┌─ Provided records

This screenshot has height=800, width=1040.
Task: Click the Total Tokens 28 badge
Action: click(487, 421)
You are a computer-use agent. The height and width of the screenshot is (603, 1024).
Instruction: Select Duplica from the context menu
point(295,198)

└─
┌─ Provided records

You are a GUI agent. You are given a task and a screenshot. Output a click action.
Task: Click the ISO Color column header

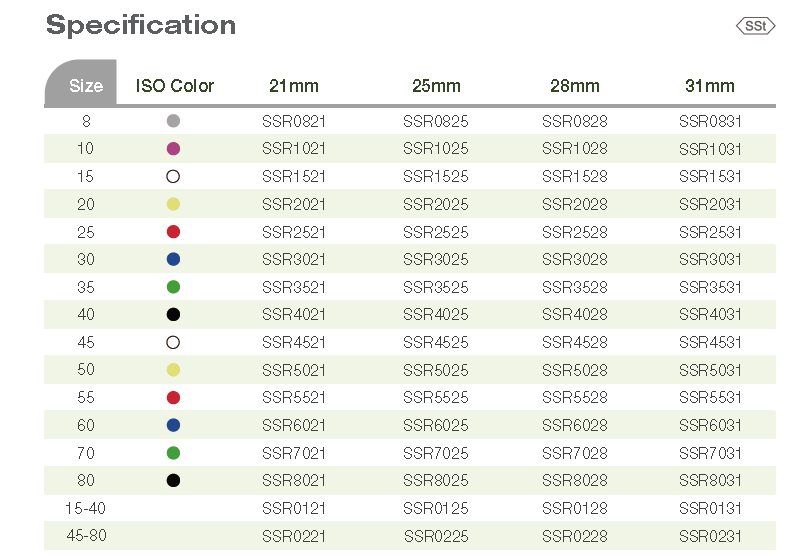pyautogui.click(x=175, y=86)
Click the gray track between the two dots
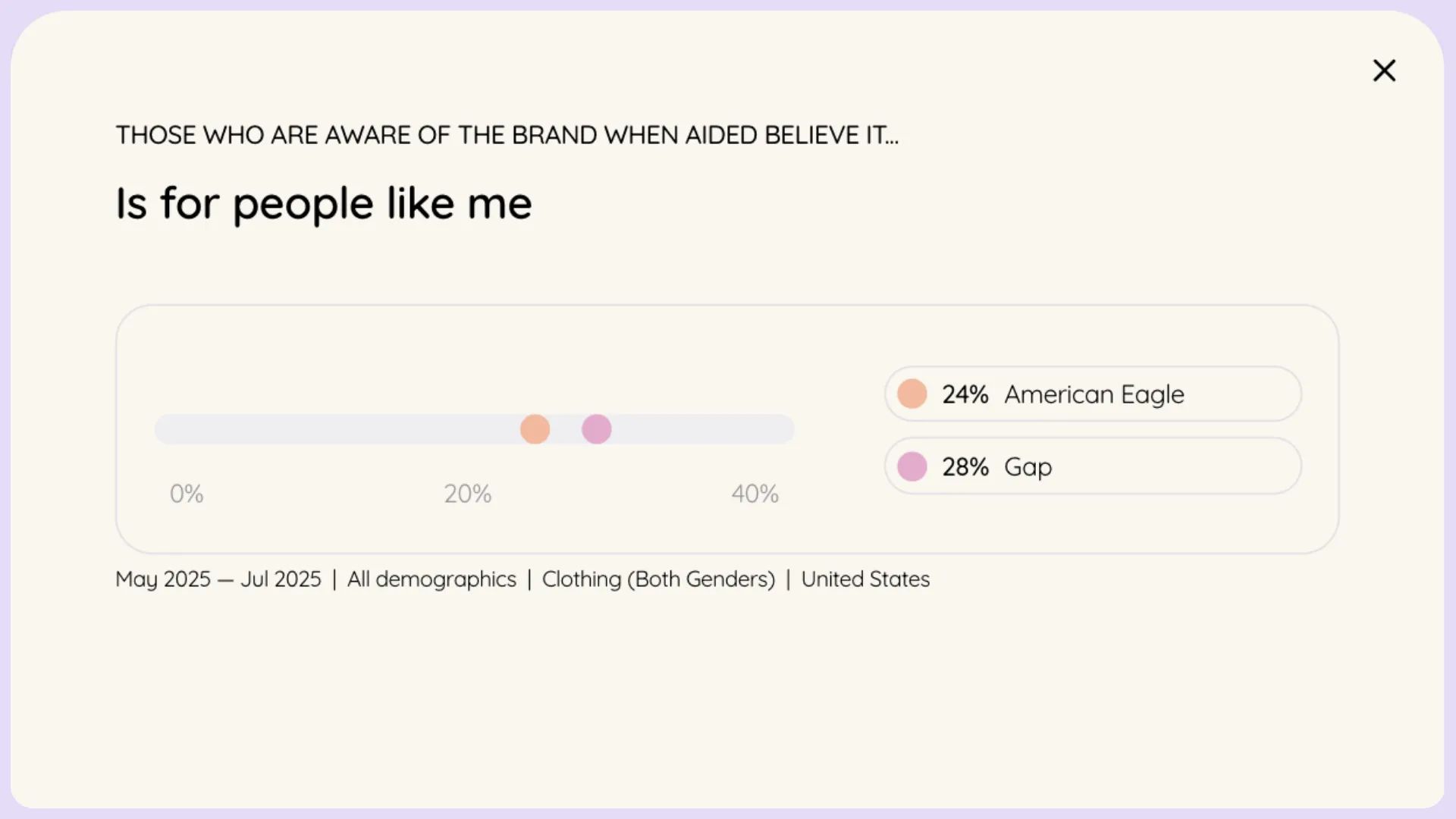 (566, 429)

└─
┌─ Provided records

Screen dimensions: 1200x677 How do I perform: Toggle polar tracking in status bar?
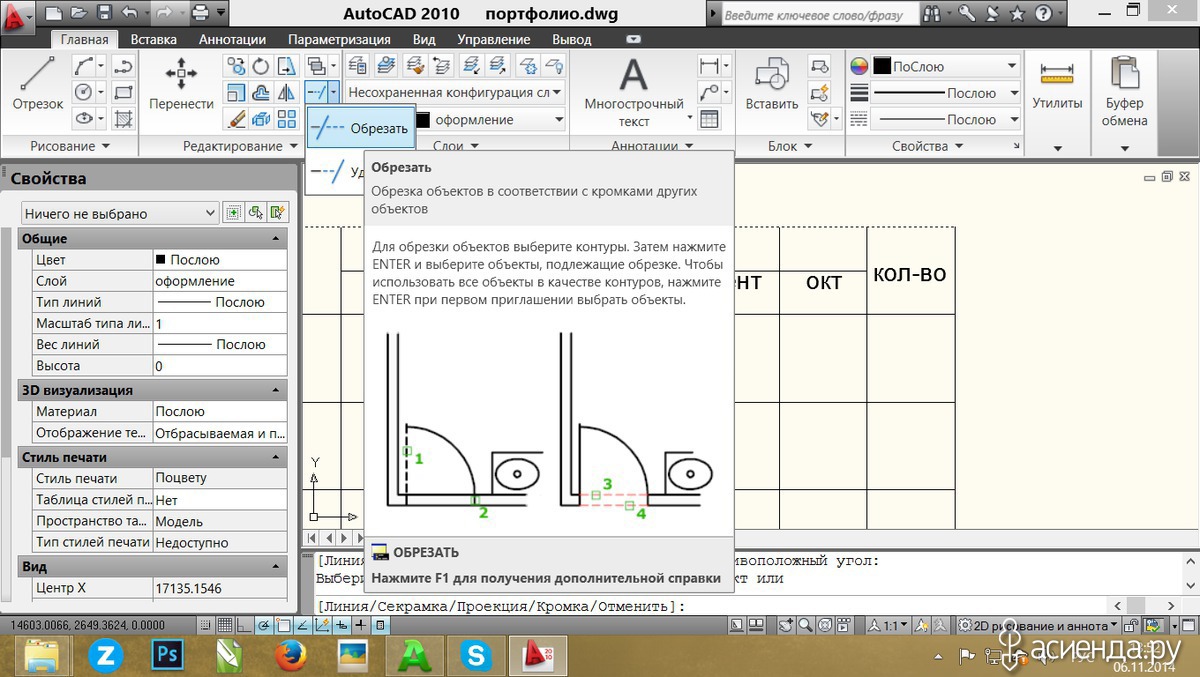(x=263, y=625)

└─

> **Exercise**
Switch "context menu" to "shortcut menu" in the lines between the one holding "This screenshot has height=800, width=1040." and the one holding "point(295,198)", inclusive, and reproduce those lines with nothing else altered.

> **Complete output**
This screenshot has height=800, width=1040.
Task: Click the Total Tokens 28 badge
Action: click(487, 421)
You are a computer-use agent. The height and width of the screenshot is (603, 1024).
Instruction: Select Duplica from the shortcut menu
point(295,198)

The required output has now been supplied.